Moreover, we have carefully examined the district court record. After our de novo review, we conclude that the district court's order of July 19, 2005 applied the proper standards, conducted an appropriate analysis, and reached the correct result. Accordingly, we affirm for substantially the reasons given by the district court and summarized above.
Entered for the Court
Neil M. Gorsuch
*. After examining the briefs and appellate record, this panel has determined unanimously that oral argument would not materially assist the determination of this appeal. See Fed. R. App. P. 34(a)(2); 10th Cir. R. 34.1(G). The case is therefore ordered submitted without oral argument. This order and judgment is not binding precedent, except under the doctrines of law of the case, res judicata, and collateral estoppel. It may be cited, however, for its persuasive value consistent with Fed. R. App. P. 32.1 and 10th Cir. R. 32.1.
1. In outlining the facts, we view the evidence in the light most favorable to Ms. Nez. Baca v. Sklar, 398 F.3d 1210, 1213 (10th Cir. 2005).
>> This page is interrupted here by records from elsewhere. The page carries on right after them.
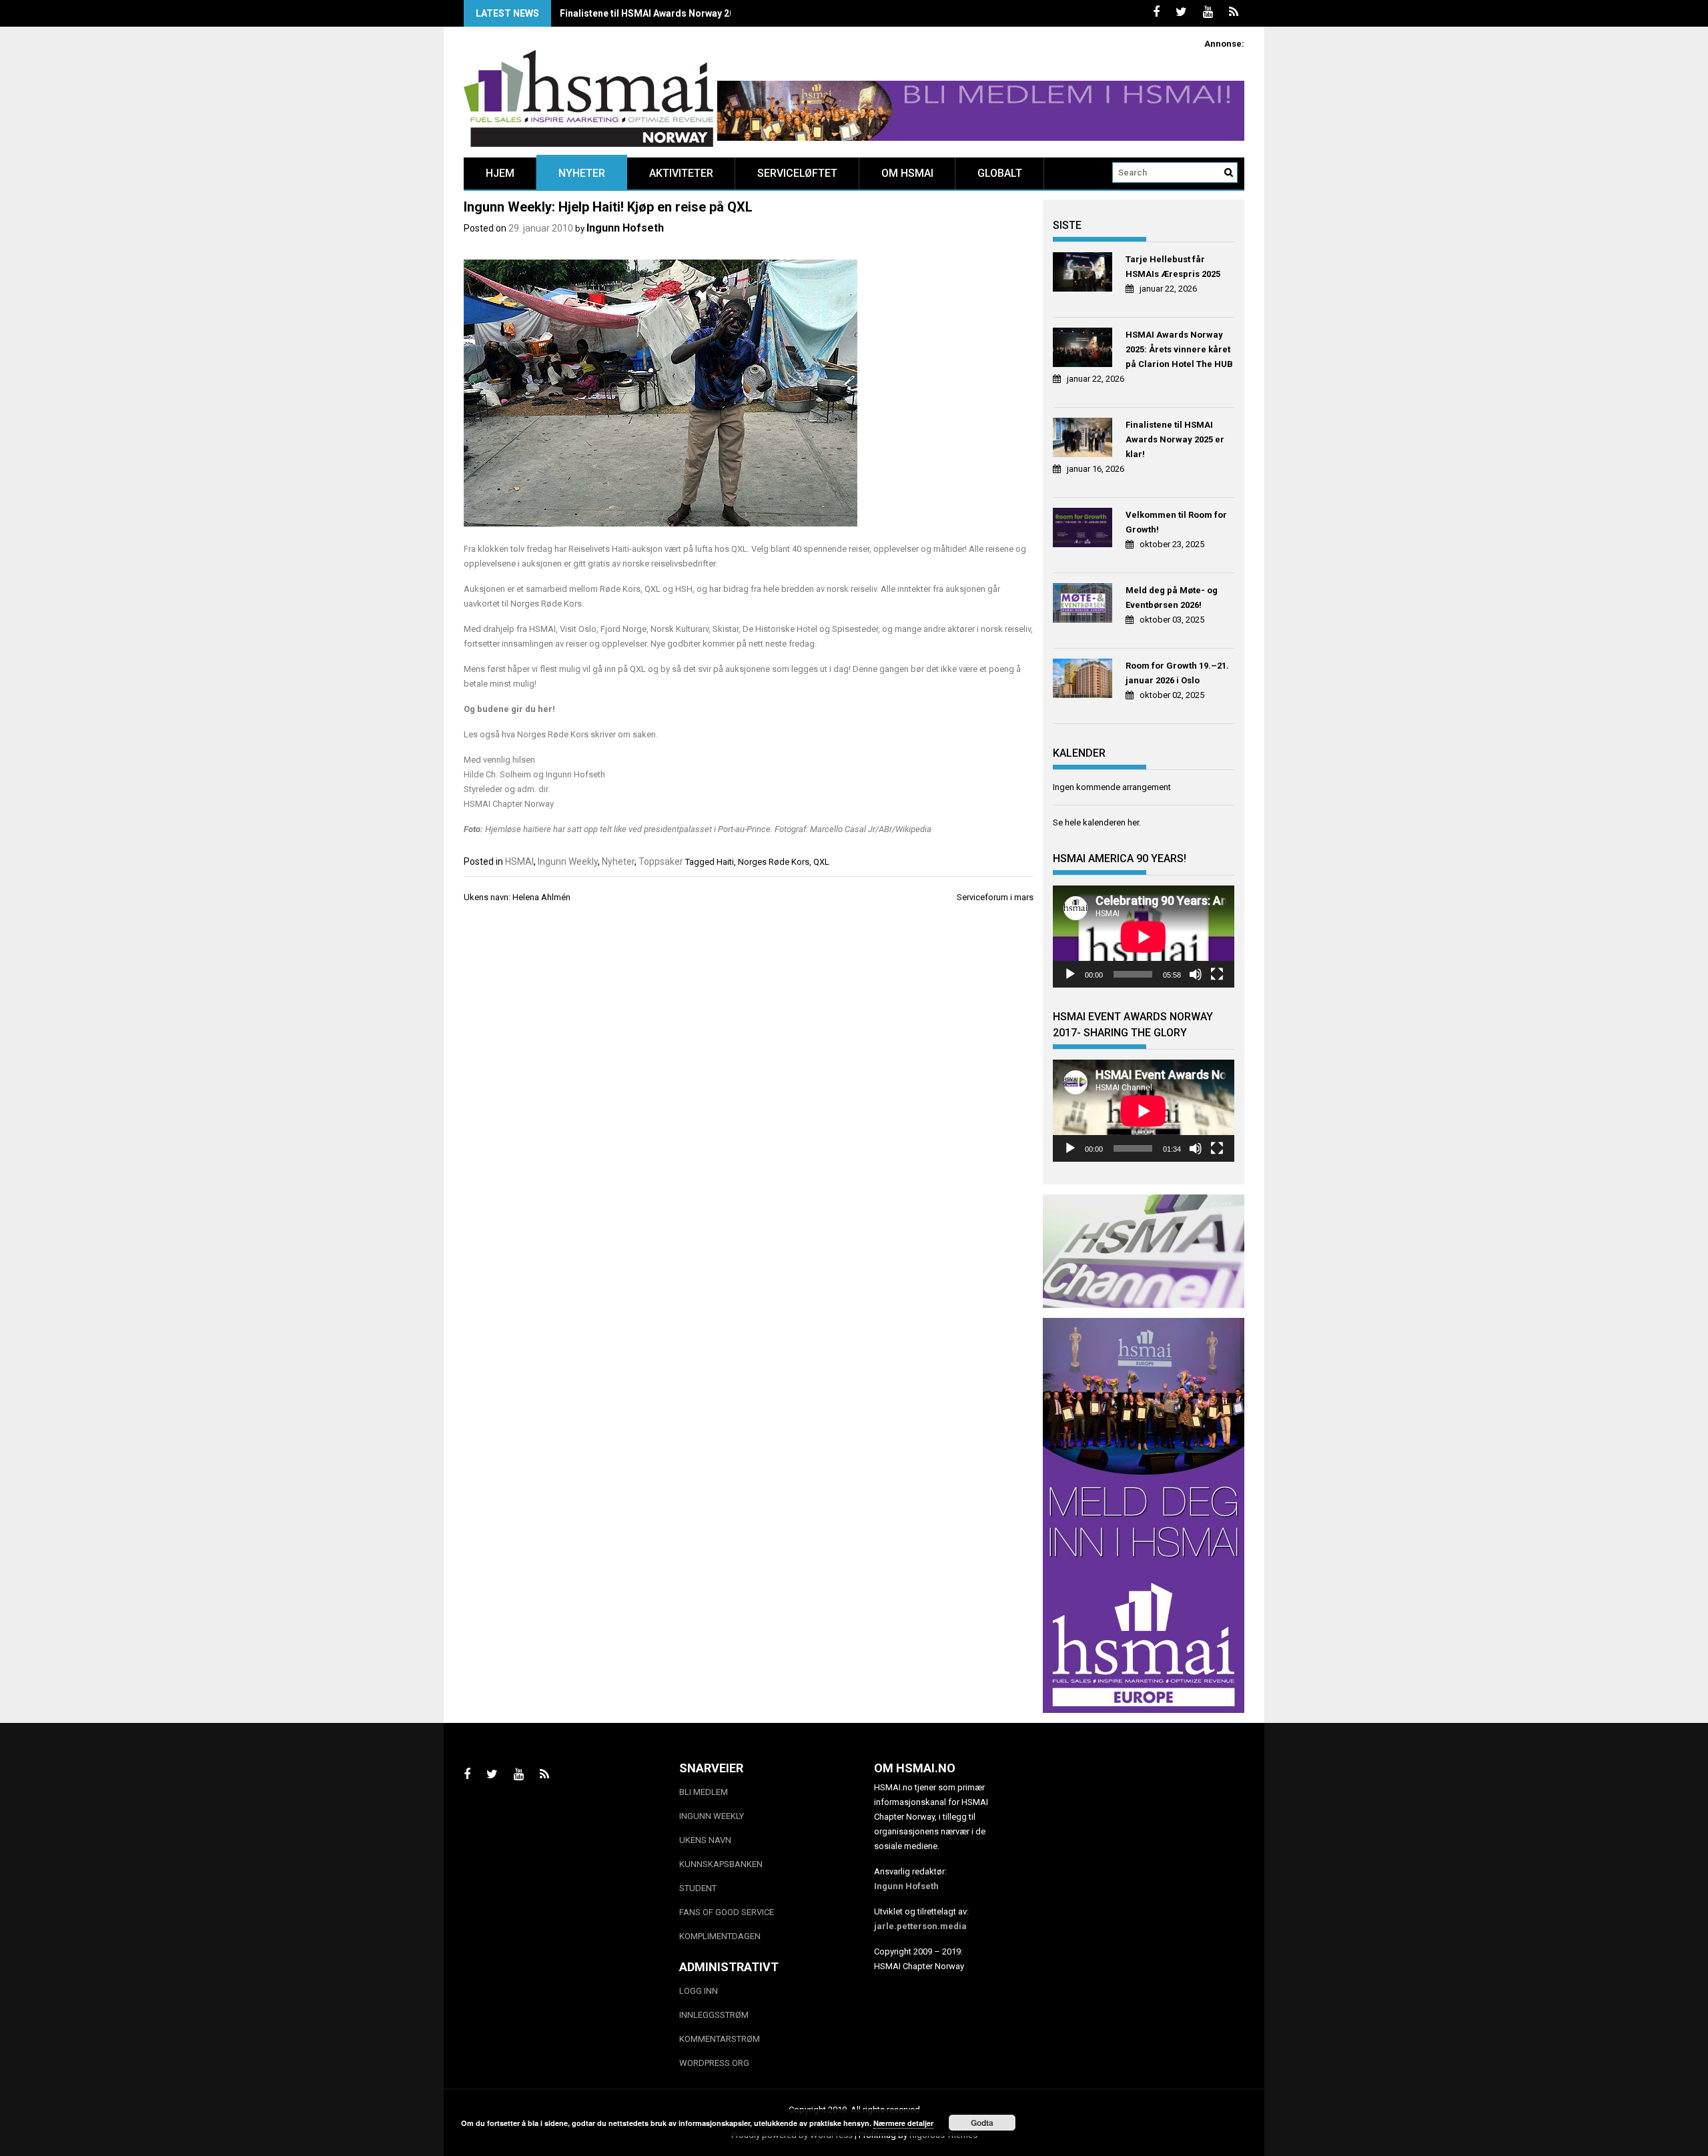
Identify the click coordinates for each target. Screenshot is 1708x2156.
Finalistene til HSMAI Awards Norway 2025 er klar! (669, 13)
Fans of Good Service (726, 1912)
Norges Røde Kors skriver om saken (586, 734)
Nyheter (581, 173)
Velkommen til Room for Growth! (1176, 522)
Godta (982, 2123)
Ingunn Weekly (568, 861)
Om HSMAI (907, 173)
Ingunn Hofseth (625, 228)
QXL (821, 862)
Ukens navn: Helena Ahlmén (517, 897)
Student (698, 1888)
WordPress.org (714, 2063)
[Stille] (1195, 974)
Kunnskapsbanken (721, 1864)
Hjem (500, 173)
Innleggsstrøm (714, 2015)
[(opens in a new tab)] (1084, 273)
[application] (1143, 936)
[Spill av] (1070, 974)
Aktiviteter (681, 173)
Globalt (999, 173)
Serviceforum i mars (995, 897)
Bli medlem (703, 1792)
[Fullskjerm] (1217, 974)
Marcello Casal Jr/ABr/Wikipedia (870, 829)
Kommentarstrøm (719, 2039)
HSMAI (519, 861)
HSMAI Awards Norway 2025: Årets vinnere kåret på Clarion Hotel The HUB (1179, 349)
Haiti (725, 862)
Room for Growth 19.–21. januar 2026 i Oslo (1177, 673)
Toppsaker (660, 861)
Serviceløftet (797, 173)
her (545, 709)
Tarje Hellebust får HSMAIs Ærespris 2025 (1173, 266)
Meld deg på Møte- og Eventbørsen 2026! (1172, 597)
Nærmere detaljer (903, 2123)
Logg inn (698, 1991)
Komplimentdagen (720, 1936)
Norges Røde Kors (773, 862)
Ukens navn (705, 1840)
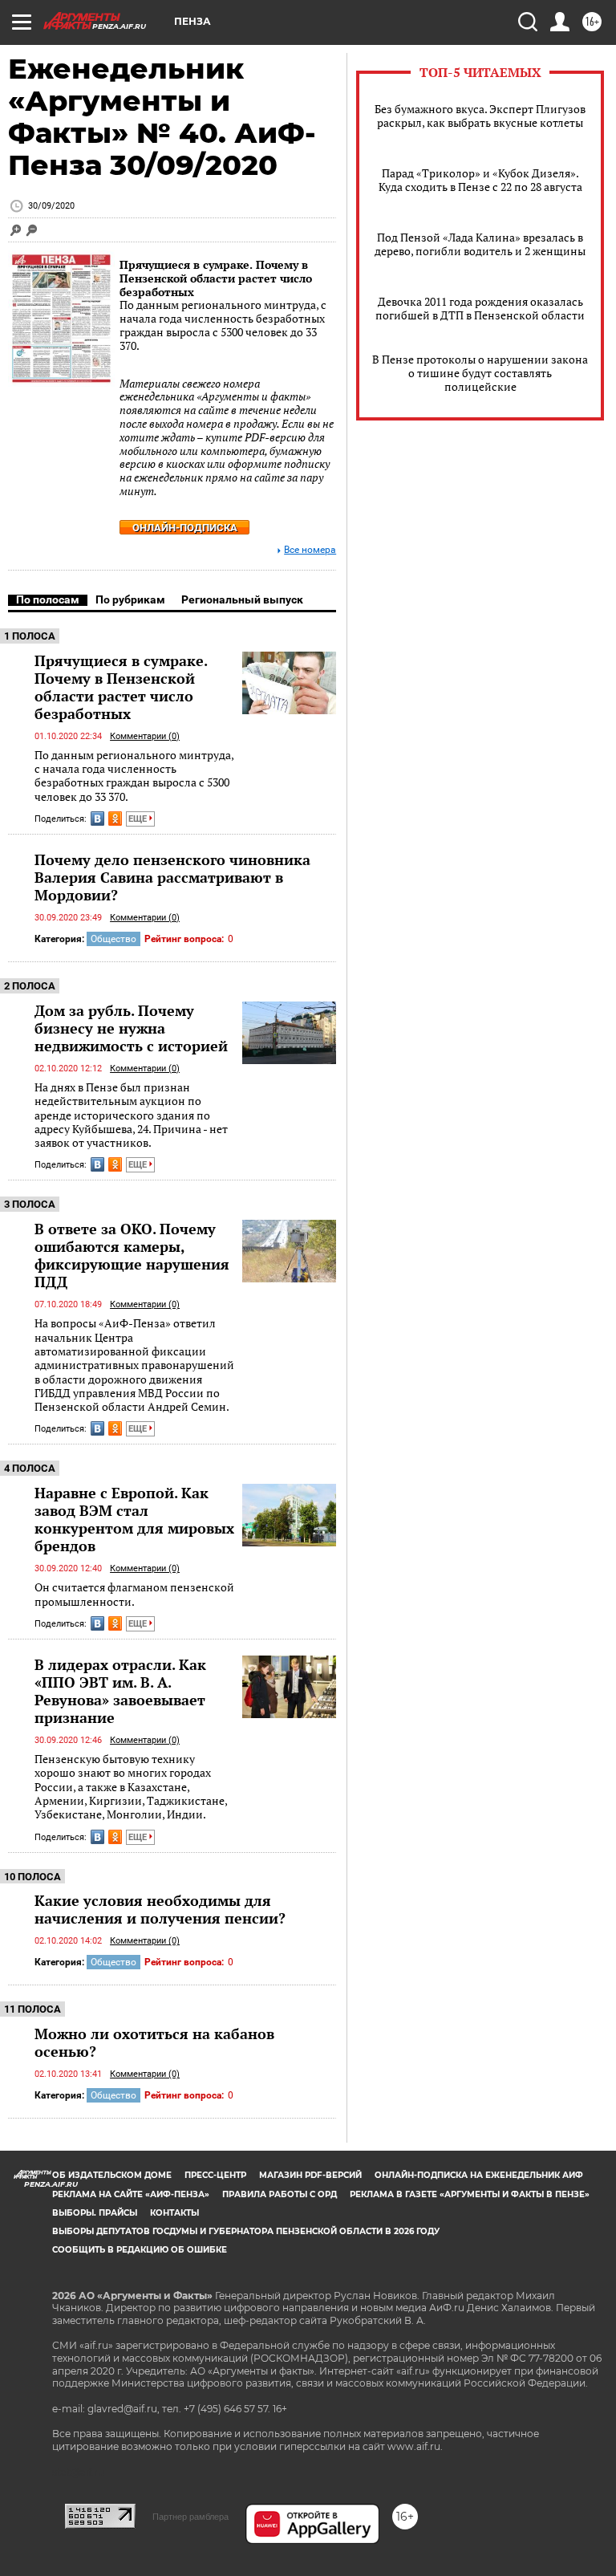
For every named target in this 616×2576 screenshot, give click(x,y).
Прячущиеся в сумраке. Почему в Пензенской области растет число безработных (216, 278)
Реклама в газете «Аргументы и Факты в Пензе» (470, 2194)
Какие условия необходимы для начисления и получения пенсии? (160, 1909)
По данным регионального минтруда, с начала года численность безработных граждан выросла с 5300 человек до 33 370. (133, 775)
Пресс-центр (215, 2175)
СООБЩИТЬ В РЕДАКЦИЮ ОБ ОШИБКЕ (139, 2250)
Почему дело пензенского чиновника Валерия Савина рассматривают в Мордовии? (172, 877)
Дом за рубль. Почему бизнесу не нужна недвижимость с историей (131, 1028)
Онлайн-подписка (184, 528)
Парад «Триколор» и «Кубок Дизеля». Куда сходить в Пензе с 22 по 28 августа (480, 179)
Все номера (310, 550)
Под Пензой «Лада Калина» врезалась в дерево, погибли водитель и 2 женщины (480, 244)
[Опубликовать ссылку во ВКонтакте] (97, 818)
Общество (113, 939)
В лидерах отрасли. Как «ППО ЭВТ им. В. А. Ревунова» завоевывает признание (120, 1691)
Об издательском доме (112, 2175)
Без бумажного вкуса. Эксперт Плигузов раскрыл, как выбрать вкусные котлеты (480, 115)
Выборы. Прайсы (94, 2213)
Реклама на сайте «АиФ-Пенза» (130, 2194)
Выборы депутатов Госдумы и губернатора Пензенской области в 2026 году (246, 2231)
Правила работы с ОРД (279, 2194)
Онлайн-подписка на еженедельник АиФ (479, 2175)
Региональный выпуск (242, 599)
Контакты (174, 2213)
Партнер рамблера (190, 2516)
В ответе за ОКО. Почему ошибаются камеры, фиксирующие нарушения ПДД (131, 1255)
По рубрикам (130, 599)
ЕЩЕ (138, 819)
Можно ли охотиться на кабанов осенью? (154, 2042)
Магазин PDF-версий (310, 2175)
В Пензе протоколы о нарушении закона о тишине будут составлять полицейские (480, 372)
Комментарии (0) (145, 736)
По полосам (47, 599)
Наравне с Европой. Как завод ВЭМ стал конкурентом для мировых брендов (134, 1519)
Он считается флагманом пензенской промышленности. (134, 1594)
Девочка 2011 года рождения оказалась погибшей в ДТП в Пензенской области (480, 308)
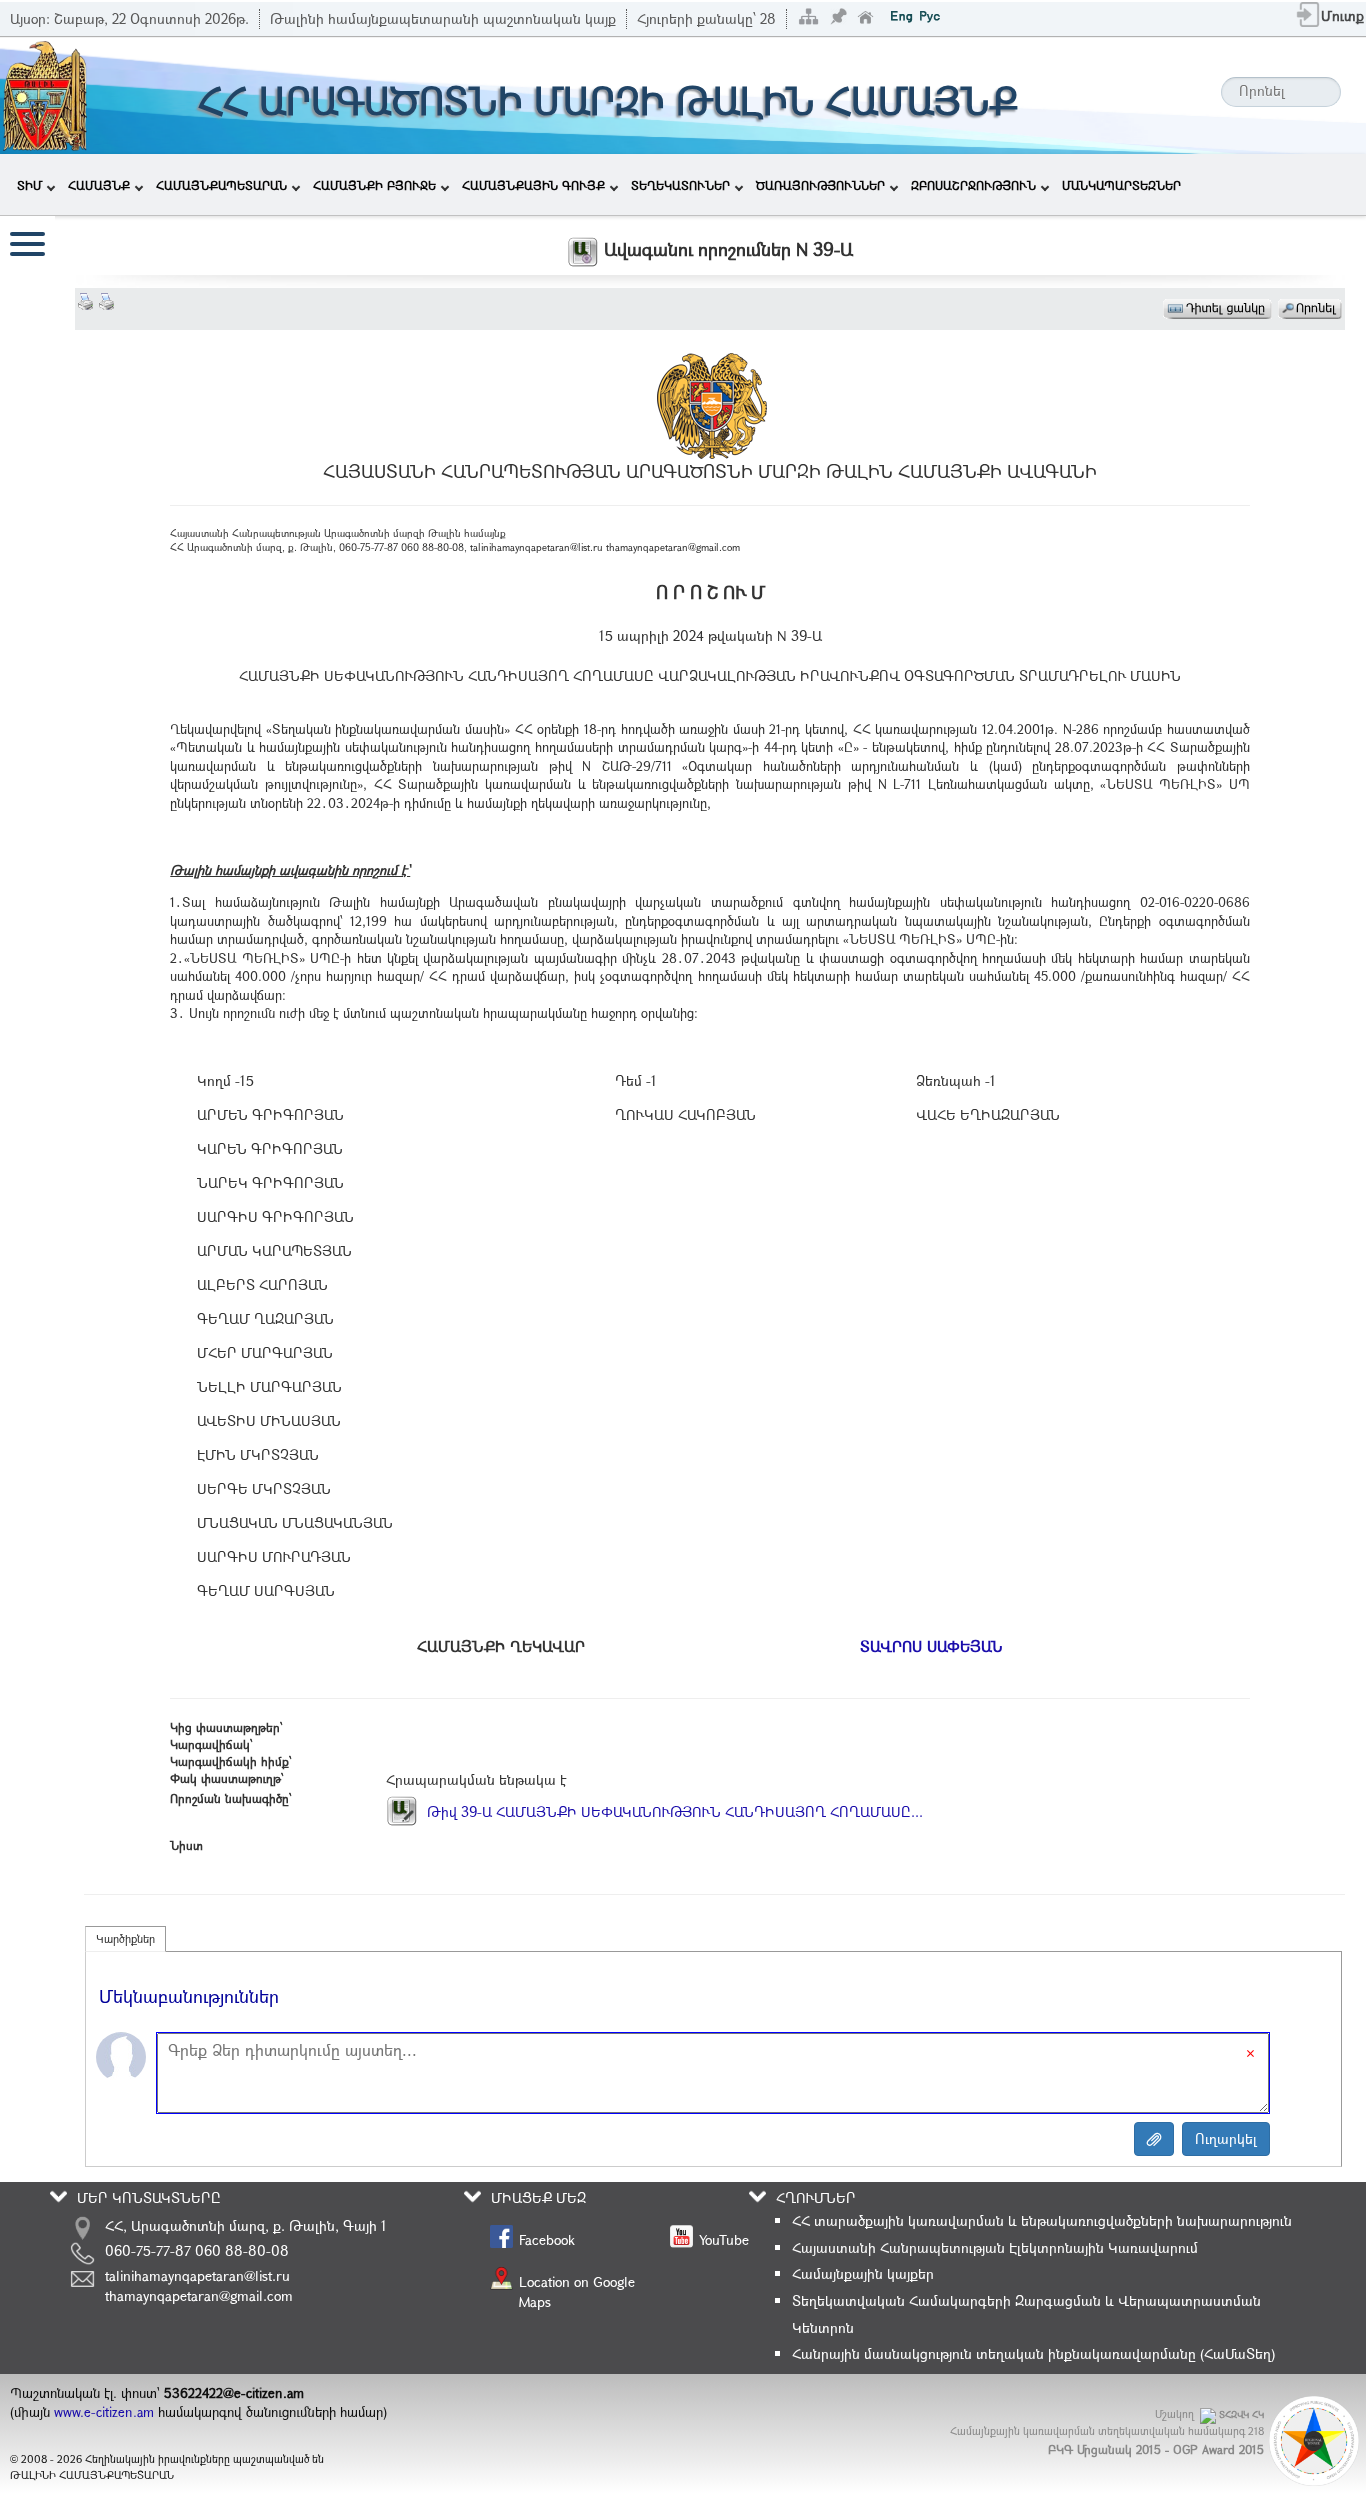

However, we state only those facts essential to the resolution of the matters appealed to us. The district court's comprehensive memorandum opinion and order granting summary judgment provides a more detailed chronology of the events giving rise to this litigation. See R., Doc. 31.
2. The newly raised evidence and corollary arguments include:
(1) A document reporting that Ms. Nez was making progress on mental health issues under a traditional healing approach endorsed by BHP. According to Ms. Nez, BHP failed to produce this document, which shows that the BHP human resources department "could have stopped [her] termination if they would have acknowledge[d] receipt of this documentation," Aplt. Br. at 5.
(2) An absence or tardiness form, signed by a non-supervisory employee, indicating Ms. Nez had called in sick on March 11, 2002, and that her absence was excused. Ms Nez argues that this "documentation affirms that lead persons do . . . have the authority to excuse an absence." Id. at 6.
(3) Documents allegedly showing her calls to a lead person about her September 28 absence. Id. at 7.
(4) A document relating to the proper form of notices concerning discipline for absenteeism. Ms. Nez does not make an explicit argument about the significance of the document. Id. at 6.
(5) A copy of a BHP classified advertisement seeking applications for a maintenance electrician position. Most of Ms. Nez's argument concerning this document has been redacted pursuant to this court's order of August 18, 2006. Id. at 7.